Your output is the line containing "Kunststoffpalette (432, 2457)" plus all lines after it to the end of the records, reproduced exactly, with nothing else.

(Beginning of PROVIDED ENTRIES)

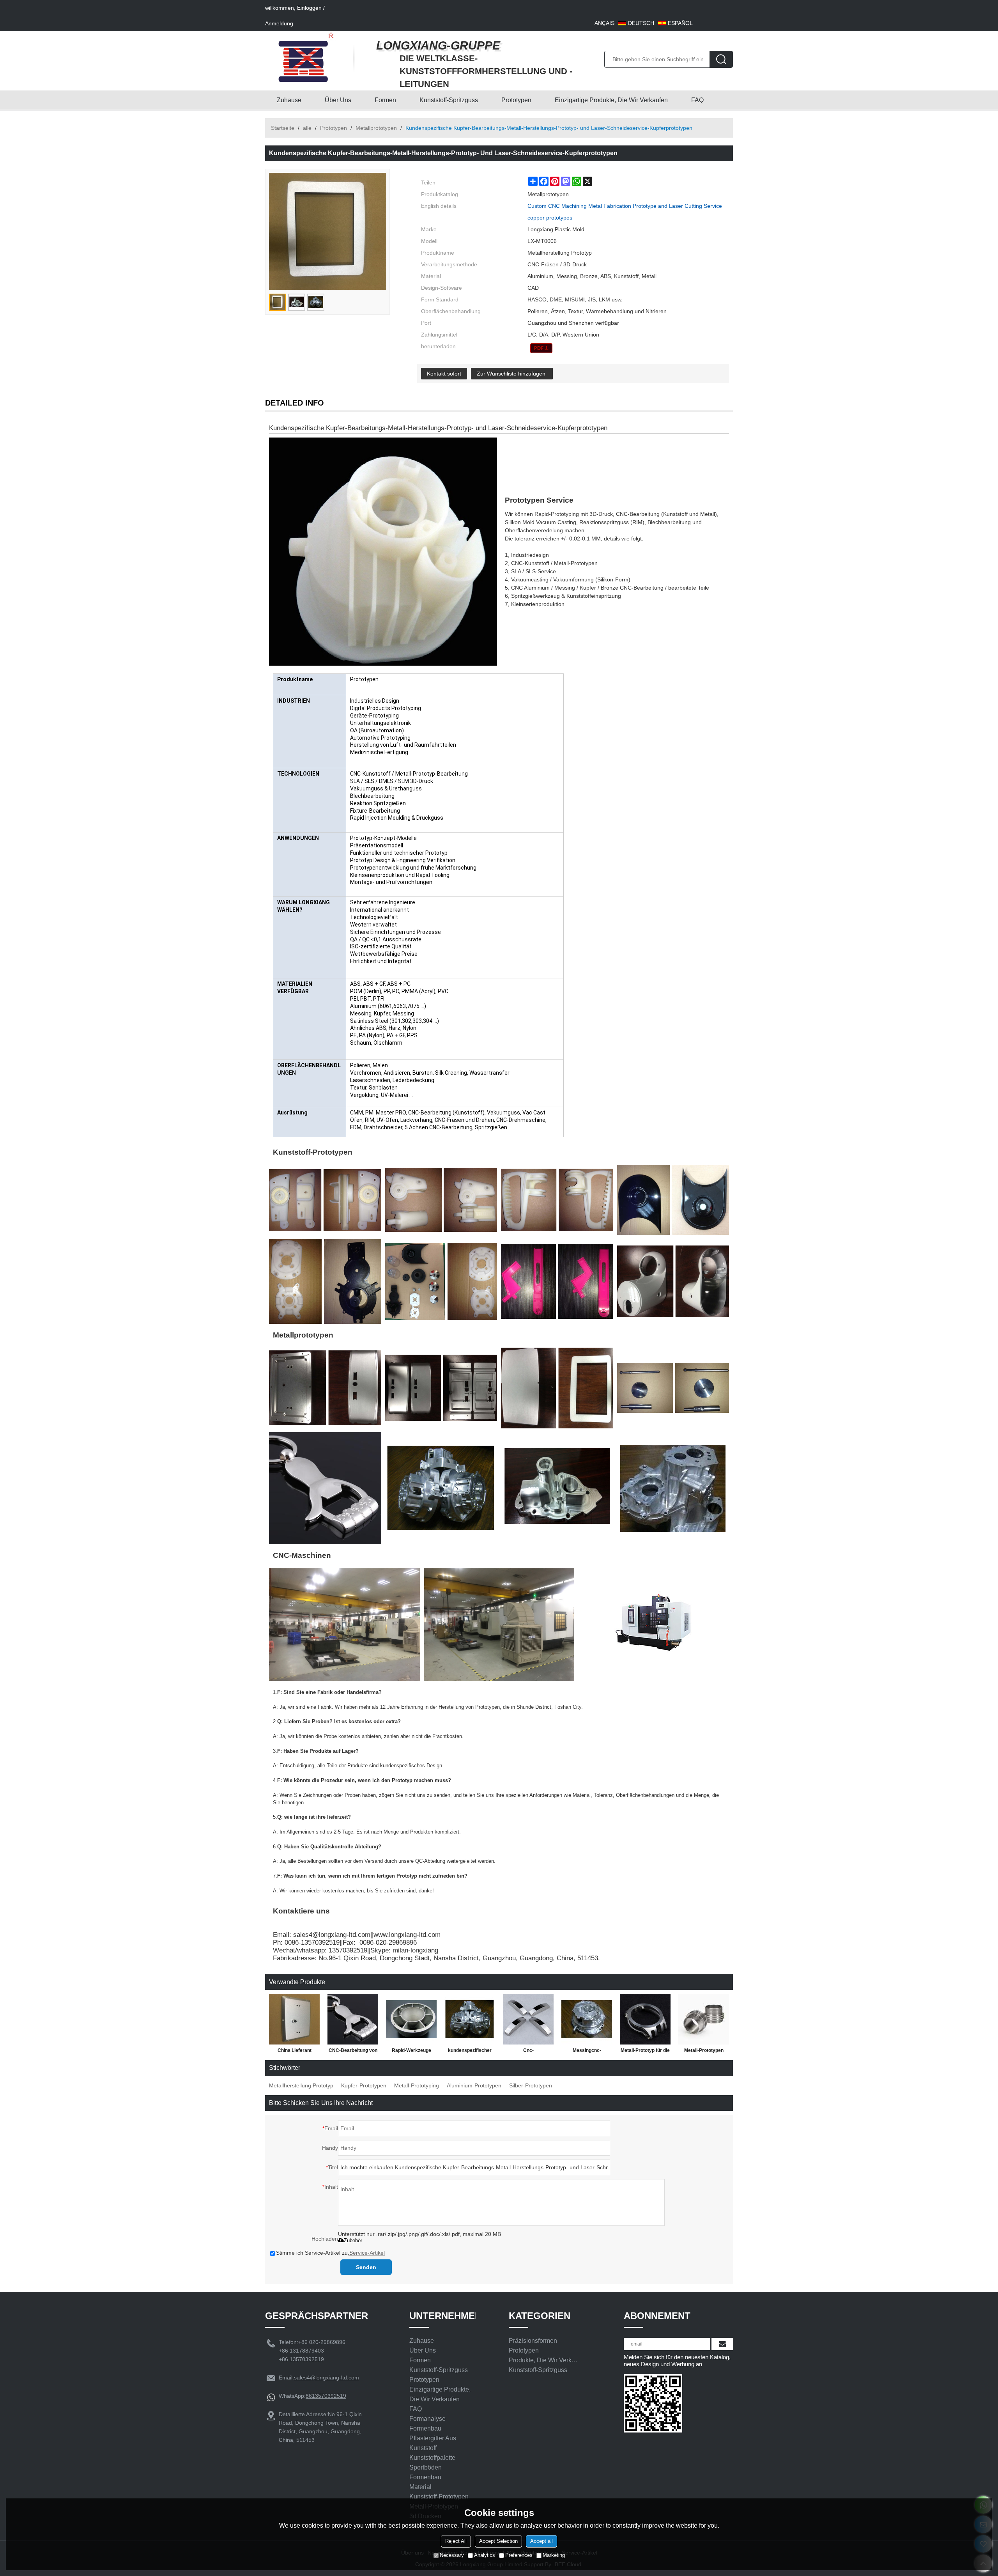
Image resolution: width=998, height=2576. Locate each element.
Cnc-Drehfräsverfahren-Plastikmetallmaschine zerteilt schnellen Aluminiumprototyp (528, 2052)
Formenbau (425, 2428)
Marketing (554, 2555)
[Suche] (721, 59)
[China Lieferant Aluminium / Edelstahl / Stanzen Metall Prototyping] (294, 2019)
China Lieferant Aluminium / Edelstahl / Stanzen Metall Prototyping (294, 2052)
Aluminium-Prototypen (474, 2085)
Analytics (484, 2555)
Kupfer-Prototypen (363, 2085)
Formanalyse (427, 2418)
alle (307, 128)
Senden (366, 2267)
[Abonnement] (722, 2344)
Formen (385, 100)
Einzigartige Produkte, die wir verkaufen (611, 100)
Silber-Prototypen (530, 2085)
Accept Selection (498, 2541)
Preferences (519, 2555)
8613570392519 (326, 2396)
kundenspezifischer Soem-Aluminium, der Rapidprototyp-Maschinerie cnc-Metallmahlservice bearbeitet (470, 2052)
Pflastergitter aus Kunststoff (432, 2443)
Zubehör (353, 2240)
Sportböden (425, 2467)
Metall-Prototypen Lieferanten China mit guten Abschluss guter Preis (704, 2052)
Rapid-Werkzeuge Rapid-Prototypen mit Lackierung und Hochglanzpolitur (411, 2052)
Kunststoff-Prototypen (439, 2496)
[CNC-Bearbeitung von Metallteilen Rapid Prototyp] (352, 2019)
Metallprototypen (376, 128)
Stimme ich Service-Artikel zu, (330, 2253)
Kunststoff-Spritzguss (448, 100)
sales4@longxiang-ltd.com (326, 2377)
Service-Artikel (367, 2253)
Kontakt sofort (444, 373)
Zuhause (289, 100)
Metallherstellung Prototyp (301, 2085)
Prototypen (516, 100)
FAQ (697, 100)
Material (420, 2487)
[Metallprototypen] (541, 348)
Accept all (541, 2541)
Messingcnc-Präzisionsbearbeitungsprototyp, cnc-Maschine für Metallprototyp (586, 2052)
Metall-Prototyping (416, 2085)
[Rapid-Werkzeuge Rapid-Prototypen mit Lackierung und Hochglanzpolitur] (411, 2019)
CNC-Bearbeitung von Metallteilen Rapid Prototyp (353, 2052)
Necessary (452, 2555)
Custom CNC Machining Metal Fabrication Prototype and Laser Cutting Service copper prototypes (624, 212)
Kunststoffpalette (432, 2457)
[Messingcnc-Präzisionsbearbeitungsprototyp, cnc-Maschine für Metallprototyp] (586, 2019)
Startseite (282, 128)
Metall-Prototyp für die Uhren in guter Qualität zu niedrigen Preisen (645, 2052)
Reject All (456, 2541)
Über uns (338, 100)
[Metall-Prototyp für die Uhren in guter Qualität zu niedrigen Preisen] (645, 2019)
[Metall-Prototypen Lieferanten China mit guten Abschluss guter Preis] (703, 2019)
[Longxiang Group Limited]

(End of PROVIDED ENTRIES)

TASK OUTPUT.
Kunststoffpalette (432, 2457)
[Messingcnc-Präzisionsbearbeitungsprototyp, cnc-Maschine für Metallprototyp] (586, 2019)
Startseite (282, 128)
Metall-Prototyp für die Uhren in guter Qualität zu niedrigen Preisen (645, 2052)
Reject All (456, 2541)
Über uns (338, 100)
[Metall-Prototyp für die Uhren in guter Qualität zu niedrigen Preisen] (645, 2019)
[Metall-Prototypen Lieferanten China mit guten Abschluss guter Preis] (703, 2019)
[Longxiang Group Limited]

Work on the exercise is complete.